Watt’s Tree Farm, Indianapolis
By John Beeler
Sunday, December 10th, 2006

I brake for taxonomy.

On my way to Bloomington, Indiana for classes at Indiana University, I love to stop at Musgrave Orchard, where a family harvests apples and presses them into an excellent cider. The apples are good, the cider better, but what I adore about going into the little cabin of a store is talking to Andy Hamilton, one of the orchard’s proprietors. Once, I made the lucky mistake of asking him about a particular breed of apple they didn’t stock (the elusive Honey Crisp). What resulted was a 20 minute discussion about breeds of apples. It was glorious. I can’t even remember the names of the apples, I just loved that someone out there had named each breed, and that Andy Hamilton knew so much about them.

This weekend, my family went with some friends to nearby Watt’s Tree Farm for a Christmas tree. At first, it looked typical: an army of minivans and SUVs emptied of their families, who themselves were wandering the hills of the farm, darting in and out of trees, occasionally pointing and running, matchmaking.

Then I asked one of the workers about the prices of the various trees. The man, bundled warmly in winter work garb, gave me an Andy-Hamilton-like explanation of tree breeds. I was entranced. Eyes aglaze with taxonomy, I then proceeded to the hills and wandered their green and brown expanse. Families had already ravaged the areas closest to the road, so after tripping over stumps we found ourselves in a quieter, fuller part of the farm on the outskirts. The trees were so dense that I felt like a tourist walking on the streets of a parallel dimension Manhattan populated by pine and fur trees instead of trendy sohoians and businesspeoples. It was a surreal tree’s Twilight Zone: even though I was going to ultimately be one of the tree’s demise, they ignored me, and all the while I felt like they could step on me at any moment.

I tried to recall the names the worker had expertly rattled off, but I had already forgotten them. Still, it felt good brushing the needles of each tree, knowing that humanity had given them a designation, a place. I had my 7 month old daughter with me, and as she stared at the trees’ branches from the toasty safety of her pink, puffy snow suit, I was excited to think that perhaps one day I could teach her the trees’ names, reading them from a cheat sheet as if I’d memorized them for her.

As my daughter and I gazed at one particularly tall and full tree – a majestic (and expensive) Concolor Fir – I felt reflective but sad. Maybe taxonomy is a way we control our world, a means to order things so we can consume the right thing when and how we want. But when we found the tree we thought destined for our living room – a tall but stately White Pine – I also felt a strange kinship, as if someone bigger than me had categorized me in the same way we have designated that tree.

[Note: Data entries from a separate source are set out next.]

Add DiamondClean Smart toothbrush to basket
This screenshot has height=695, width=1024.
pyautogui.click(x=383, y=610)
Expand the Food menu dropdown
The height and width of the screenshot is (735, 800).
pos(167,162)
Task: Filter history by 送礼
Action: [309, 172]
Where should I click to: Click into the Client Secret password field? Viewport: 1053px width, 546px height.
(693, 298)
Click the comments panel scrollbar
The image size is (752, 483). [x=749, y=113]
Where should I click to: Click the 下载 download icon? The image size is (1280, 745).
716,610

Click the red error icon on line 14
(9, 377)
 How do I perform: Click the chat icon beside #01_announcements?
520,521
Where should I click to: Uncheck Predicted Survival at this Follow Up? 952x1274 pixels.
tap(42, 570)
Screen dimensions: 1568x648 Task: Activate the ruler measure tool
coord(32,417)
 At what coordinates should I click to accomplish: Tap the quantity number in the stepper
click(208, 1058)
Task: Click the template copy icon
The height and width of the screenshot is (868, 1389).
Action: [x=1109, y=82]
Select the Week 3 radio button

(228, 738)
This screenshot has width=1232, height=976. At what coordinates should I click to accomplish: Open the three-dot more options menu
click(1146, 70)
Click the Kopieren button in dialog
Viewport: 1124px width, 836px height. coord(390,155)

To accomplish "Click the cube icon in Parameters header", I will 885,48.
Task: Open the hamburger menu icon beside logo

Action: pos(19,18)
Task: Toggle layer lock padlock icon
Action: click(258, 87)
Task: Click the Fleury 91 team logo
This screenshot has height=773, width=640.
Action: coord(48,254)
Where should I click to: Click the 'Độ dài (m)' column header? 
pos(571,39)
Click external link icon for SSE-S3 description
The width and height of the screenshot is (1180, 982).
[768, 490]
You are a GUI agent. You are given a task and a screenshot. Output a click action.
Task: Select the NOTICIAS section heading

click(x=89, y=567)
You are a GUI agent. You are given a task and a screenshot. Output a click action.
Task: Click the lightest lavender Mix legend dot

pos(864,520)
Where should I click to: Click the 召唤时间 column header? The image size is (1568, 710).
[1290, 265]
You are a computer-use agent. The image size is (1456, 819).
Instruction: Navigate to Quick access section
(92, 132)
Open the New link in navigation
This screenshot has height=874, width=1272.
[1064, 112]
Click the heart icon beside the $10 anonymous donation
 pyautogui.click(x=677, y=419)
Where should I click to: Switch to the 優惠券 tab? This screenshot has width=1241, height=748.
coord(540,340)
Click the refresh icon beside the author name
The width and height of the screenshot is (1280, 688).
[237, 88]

When the worker wrapped the tree into a net for the haul home, he gave me an unsolicited $5 discount – the tree had a spot devoid of branches on its bottom we hadn’t even noticed, or cared about. But, he said as he tightened the net, we’d picked a good tree. People often overlook the White Pines, he lamented, because the branches aren’t as firm as a Douglas or Frasier Fir. But, he continued, the best Christmas trees are the ones that are carefully and lovingly decorated. Maybe it was the baby in my arms, but I guess he figured we wouldn’t have so many ornaments and lights that it would overwhelm the softer branches of the White Pine. (The worker said that with any live tree, we should pour hot water into the tree stand as soon as we got home, to liven the sap.)

The tree sits in our living room now. He or she is taller than we thought, and for the last few days it has been drinking an enormous amount of water. My daughter and I fill up the tree stand with two pitchers of filtered water every morning. The tree has a great view of our street, and our street it, and I feel like it’s a part of the family. I know that the tree is now in a state of dying, slowly. It is our fault. It began when we set the saw to its trunk. But as it progresses through that tail end of taxonomy, through the cruel process of our inclination to name, control, and then consume things, I feel that between now and then it will look beautiful. As it was once rooted in dirt, it will now root itself in our memories. It will become a part of us, as it once was the earth.

This morning, when we watered the tree and my daughter slowly ran her tiny but long fingers overs its white-green needles, I knew that when she touched the tree, she touched it purely, without categorization. She is too young to have been given names to apply. I envied that. I wondered if the tree of life we stole from in the garden was what cursed us with taxonomy, if that’s what makes us old. As I watched her, I decided that when I die, I want to die like a Christmas tree: a nexus of life while dying; being destroyed but yet creating.

Tonight, after we decorate this stately White Pine, my wife and daughter will fall asleep in front of it, watching the multi-colored lights glitter between the tree’s needles like stars do in and out of our atmosphere, and the corny ornaments slowly spin back and forth on their axis. It will be the first Christmas tree my daughter looks at – really looks at. And I think this tree, more than any I have ever seen, deserves that honor.